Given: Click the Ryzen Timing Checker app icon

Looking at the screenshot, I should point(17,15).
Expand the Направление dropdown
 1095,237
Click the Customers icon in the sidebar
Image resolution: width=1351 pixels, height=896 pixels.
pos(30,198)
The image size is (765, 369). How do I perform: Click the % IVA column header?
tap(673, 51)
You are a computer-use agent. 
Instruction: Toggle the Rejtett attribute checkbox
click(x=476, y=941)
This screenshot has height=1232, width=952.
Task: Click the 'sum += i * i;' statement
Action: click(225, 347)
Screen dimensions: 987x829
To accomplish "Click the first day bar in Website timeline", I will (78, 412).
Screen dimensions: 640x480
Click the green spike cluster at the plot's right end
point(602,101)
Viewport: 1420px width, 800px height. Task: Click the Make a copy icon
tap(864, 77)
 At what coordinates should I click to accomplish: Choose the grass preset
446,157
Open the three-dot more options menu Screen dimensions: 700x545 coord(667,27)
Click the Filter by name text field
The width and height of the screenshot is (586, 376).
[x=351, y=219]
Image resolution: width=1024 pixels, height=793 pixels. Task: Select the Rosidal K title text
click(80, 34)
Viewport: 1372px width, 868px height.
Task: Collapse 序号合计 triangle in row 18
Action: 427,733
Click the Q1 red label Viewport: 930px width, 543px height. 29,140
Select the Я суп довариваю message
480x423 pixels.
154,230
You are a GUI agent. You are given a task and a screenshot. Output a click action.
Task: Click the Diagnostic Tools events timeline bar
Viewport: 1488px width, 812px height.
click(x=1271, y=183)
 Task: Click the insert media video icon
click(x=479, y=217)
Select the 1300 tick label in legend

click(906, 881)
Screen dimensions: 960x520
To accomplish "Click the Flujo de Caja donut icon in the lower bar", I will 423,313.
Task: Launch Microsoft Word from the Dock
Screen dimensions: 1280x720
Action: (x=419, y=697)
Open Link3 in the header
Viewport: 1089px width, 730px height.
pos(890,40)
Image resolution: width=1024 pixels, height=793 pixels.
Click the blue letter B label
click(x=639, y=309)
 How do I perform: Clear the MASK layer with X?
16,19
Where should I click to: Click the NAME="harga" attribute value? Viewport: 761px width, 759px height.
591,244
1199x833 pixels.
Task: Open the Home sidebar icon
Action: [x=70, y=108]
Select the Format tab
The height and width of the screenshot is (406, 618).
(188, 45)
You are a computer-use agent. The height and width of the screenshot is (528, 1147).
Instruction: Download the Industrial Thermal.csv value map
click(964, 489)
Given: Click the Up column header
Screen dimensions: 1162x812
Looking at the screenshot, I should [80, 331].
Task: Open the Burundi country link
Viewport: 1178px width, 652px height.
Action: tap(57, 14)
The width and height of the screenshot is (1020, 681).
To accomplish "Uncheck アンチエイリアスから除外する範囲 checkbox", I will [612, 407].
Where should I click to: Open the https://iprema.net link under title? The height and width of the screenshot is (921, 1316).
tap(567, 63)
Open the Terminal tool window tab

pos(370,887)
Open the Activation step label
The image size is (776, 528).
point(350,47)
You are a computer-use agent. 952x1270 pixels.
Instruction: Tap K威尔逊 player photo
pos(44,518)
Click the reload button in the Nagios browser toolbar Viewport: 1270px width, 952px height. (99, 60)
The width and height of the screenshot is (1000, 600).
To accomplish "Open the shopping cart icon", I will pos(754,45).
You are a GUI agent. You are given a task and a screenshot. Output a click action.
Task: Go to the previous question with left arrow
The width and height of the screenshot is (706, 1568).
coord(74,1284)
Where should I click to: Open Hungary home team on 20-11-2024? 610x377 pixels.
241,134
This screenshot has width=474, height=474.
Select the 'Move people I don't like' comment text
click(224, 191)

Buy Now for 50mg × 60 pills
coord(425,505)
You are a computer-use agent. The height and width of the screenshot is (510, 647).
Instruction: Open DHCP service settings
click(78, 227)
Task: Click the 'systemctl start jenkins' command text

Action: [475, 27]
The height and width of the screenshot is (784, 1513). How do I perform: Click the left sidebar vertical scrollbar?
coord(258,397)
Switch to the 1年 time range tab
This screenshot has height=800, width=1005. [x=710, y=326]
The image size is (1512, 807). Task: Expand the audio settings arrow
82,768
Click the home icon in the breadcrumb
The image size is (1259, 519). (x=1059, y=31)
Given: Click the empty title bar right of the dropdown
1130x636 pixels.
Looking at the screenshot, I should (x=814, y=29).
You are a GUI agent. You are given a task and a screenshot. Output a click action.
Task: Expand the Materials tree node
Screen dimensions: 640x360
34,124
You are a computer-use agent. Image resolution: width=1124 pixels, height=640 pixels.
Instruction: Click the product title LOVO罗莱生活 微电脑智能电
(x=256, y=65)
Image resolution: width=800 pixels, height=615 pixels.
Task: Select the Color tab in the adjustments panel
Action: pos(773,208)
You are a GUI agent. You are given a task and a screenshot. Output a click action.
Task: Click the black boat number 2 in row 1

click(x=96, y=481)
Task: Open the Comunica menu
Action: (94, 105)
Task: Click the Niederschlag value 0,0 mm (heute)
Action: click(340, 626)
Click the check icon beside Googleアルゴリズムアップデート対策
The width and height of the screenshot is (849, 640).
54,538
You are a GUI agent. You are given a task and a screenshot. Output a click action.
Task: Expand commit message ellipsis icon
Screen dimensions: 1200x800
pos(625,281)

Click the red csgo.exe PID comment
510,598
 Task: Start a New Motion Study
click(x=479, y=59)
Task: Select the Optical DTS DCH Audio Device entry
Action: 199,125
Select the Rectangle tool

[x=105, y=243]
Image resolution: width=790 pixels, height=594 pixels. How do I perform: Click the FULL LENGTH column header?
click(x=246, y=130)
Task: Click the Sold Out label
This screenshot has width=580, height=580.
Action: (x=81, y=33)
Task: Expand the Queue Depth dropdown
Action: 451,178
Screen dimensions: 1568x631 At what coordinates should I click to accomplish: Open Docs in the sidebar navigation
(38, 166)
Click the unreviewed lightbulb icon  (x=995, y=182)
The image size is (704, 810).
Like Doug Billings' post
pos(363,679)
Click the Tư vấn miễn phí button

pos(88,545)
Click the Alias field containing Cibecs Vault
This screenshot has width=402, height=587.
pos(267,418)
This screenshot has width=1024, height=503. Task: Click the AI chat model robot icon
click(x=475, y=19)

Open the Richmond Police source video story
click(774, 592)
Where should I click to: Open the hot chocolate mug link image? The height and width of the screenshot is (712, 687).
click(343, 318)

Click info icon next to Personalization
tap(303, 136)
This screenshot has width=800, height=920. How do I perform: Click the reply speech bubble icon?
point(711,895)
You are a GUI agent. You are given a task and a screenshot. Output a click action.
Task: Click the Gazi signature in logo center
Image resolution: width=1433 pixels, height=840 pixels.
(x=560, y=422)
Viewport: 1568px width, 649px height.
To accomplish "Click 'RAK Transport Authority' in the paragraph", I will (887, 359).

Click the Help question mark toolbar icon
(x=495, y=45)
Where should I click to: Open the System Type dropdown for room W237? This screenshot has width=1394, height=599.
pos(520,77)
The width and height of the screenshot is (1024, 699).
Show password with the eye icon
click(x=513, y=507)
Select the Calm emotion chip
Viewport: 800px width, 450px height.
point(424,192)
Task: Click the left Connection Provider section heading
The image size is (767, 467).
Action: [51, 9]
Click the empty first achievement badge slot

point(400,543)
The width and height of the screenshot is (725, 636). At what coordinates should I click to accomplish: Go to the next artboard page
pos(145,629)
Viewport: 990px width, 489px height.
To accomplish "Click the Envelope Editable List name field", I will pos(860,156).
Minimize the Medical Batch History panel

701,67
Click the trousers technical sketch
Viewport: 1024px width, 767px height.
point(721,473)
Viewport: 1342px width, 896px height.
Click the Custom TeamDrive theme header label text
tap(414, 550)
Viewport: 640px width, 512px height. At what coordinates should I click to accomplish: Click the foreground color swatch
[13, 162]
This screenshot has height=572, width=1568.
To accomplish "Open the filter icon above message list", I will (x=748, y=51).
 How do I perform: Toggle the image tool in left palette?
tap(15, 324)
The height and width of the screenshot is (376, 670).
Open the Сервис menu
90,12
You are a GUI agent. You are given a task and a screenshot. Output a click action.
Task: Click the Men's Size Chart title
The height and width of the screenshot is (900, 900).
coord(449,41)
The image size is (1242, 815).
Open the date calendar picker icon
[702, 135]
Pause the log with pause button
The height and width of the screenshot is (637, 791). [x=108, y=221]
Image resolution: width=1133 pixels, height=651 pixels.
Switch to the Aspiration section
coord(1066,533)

::::::

Instructions for the task – Of the entries listed above, reproduce only the lines starting at the line containing "This screenshot has height=572, width=1568." and ending at the line containing "The height and width of the screenshot is (376, 670).". Include both, exactly as they stand.

Your response –
This screenshot has height=572, width=1568.
To accomplish "Open the filter icon above message list", I will (x=748, y=51).
 How do I perform: Toggle the image tool in left palette?
tap(15, 324)
The height and width of the screenshot is (376, 670).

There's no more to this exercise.